The Probable Cause of the Accident was formally determined as “non-compliance with operational procedures, in particular; the deliberate deactivating of the EGPWS, the continuation of an unstable approach below the applicable stabilisation gate and the continuation of the approach below the applicable minima in the absence of visual reference with only the First Officer’s reaction, even though it was late, making it possible to limit the outcome to no more than significant damage to the aircraft”.
Contributory Factors were also identified as:
- the absence of any ‘advisory callouts’ by the First Officer during the approach.
- the absence of any reference in the Despatch Deviation Manual (DDM) covering a total failure of the EGPWS, which was likely to have supported the flight crew decision to deactivate it intentionally.

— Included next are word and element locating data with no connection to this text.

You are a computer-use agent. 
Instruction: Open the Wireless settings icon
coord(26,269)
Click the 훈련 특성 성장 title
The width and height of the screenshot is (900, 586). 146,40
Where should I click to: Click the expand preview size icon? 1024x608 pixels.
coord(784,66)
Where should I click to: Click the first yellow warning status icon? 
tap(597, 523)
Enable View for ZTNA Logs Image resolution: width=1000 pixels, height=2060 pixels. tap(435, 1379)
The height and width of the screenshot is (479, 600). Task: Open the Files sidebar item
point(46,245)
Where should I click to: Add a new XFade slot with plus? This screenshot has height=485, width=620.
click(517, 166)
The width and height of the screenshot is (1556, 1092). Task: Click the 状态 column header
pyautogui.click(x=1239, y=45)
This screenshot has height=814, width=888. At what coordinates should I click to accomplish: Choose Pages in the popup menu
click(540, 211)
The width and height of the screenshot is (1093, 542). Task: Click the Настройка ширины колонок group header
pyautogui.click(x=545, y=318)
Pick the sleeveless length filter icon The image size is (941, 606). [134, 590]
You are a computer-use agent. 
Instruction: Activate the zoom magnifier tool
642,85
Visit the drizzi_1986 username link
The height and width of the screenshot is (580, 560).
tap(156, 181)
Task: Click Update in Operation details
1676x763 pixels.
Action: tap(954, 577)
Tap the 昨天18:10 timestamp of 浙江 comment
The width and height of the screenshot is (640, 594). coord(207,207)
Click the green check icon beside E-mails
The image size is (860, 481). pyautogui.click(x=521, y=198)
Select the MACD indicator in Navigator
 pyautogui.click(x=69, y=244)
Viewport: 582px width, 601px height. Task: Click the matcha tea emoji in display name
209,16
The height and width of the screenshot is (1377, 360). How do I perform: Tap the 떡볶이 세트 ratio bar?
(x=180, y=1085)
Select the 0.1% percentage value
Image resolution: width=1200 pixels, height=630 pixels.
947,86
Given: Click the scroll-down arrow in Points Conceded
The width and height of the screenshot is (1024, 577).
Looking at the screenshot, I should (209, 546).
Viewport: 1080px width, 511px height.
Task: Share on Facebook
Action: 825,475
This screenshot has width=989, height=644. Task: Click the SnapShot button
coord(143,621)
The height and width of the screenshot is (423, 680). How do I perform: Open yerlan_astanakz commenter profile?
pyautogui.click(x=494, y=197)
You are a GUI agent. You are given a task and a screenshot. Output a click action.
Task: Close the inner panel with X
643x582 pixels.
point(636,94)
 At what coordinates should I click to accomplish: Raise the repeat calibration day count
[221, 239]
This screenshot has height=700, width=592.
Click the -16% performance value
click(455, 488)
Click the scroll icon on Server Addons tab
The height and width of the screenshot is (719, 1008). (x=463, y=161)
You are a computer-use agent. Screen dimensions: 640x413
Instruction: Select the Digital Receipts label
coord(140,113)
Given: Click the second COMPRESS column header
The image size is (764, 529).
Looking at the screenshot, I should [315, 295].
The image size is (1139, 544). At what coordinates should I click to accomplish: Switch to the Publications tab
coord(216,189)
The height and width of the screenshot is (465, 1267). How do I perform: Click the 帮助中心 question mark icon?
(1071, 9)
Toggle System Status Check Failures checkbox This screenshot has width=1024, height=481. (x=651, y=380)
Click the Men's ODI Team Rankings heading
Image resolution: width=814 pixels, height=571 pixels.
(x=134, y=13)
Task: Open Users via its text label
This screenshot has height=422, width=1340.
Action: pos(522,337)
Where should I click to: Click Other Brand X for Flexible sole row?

- the lack of any meaningful CRM on the flight deck, especially in terms of communication, coordination and adaptation to take account of the steep [[Authority Gradients|authority gradient between the Captain and the First Officer and the high level of assertiveness of the Captain which led to the First Officer being slow to challenge the Captain’s directions when aware that they were incompatible with the requirements for stabilised approaches and respect for approach procedure minimums.
Safety Action taken by RAM Express whilst the Investigation was in progress was noted as having included:
- Installation of an EGPWS switch seal and the addition of a check that this remains intact as part of the Daily Check of the airworthiness of the aircraft.
- Introduction of a DDM procedure to cover a total failure of the EGPWS.
Four Safety Recommendations were made as a result of the Investigation as follows:
- that RAM Express strengthen the process of integrating their pilots’ performance through CRM training modules adapted in such a way as to ensure the fluidity of interactions and the consistency of communications between pilots and the appropriateness of decisions. [01/19]
- that RAM Express strengthens their pilot training for non precision approaches by:
- emphasising during awareness and training sessions the need to conduct constant angle approaches when vertical guidance is not available
- adapting the aircraft equipment and associated procedures to allow the vertical profiles of such approaches to be programmed and followed. [02/19]
- that RAM Express validates during flight crews’ training and skill checks that they:
- take into account the criteria for undertaking and continuing an approach in terms of stabilisation and minima.
- fully understand the EGPWS system, the meanings of its messages and the response to be followed in the event that alerts or warnings are annunciated. [[03/19]
- that RAM Express insists during flight crews’ training and skill checks that:
- the criteria for undertaking and continuing an approach, in terms of stabilisation and minima, are taken into account.
- The meanings of the alerts and warnings which may be delivered by the EGPWS system are understood and the required responses to each are followed. [04/19]
The Final Report of the Investigation was released online on 12 July 2020 and has been published only in French. This summary of it is based solely on an unofficial translation of the content of that Official Report.